Infineon Technologies AG is one of the world's leading manufacturers of semiconductors. The group's products include power semiconductors, sensors, microcontrollers, digital, mixed-signal and analog ICs, discrete semiconductor modules, switches, interface ICs, motor-controlling ICs, RF power transistors, voltage regulators, and electronic safety components.

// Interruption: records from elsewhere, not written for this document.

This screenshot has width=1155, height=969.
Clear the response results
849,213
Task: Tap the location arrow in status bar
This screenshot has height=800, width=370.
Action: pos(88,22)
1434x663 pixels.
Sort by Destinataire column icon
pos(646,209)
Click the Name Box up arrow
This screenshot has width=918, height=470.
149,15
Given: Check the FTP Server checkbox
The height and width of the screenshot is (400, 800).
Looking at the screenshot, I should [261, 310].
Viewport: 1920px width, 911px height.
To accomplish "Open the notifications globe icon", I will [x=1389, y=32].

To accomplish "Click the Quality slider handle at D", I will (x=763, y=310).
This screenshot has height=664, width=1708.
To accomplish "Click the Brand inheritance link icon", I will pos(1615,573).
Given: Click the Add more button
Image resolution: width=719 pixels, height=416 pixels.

Net sales break down by area of activity as follows:
- automotive (50.5%): semiconductor products used in the automotive industry, and memory products for specific applications for automotive, industrial, information technologies, telecommunications and consumer electronics.
- power & sensor systems (23.3%): semiconductors for energy-efficient power supplies, mobile devices, mobile phone network infrastructures, human-machine interaction as well as applications with special demands on their robustness and reliability.
- industrial power control (13.5%): semiconductor products for the conversion of electrical energy for small, medium and high-power applications, used in the manufacturing, the low-loss transmission, the storage and the efficient use of electrical energy;
- connected secure systems (12.6%): semiconductors for networked devices, card-based applications, and government documents; microcontrollers for industrial, entertainment, and household applications, components for connectivity systems, various customer support systems;
- other (0.1%).
Net sales are distributed geographically as follows: Germany (12.4%), Europe/Middle East/Africa (14.4%), China/Hong Kong/Taiwan (32.3%), Japan (10.5%), Asia/Pacific (15.9%), the United States (12.1%) and Americas (2.4%).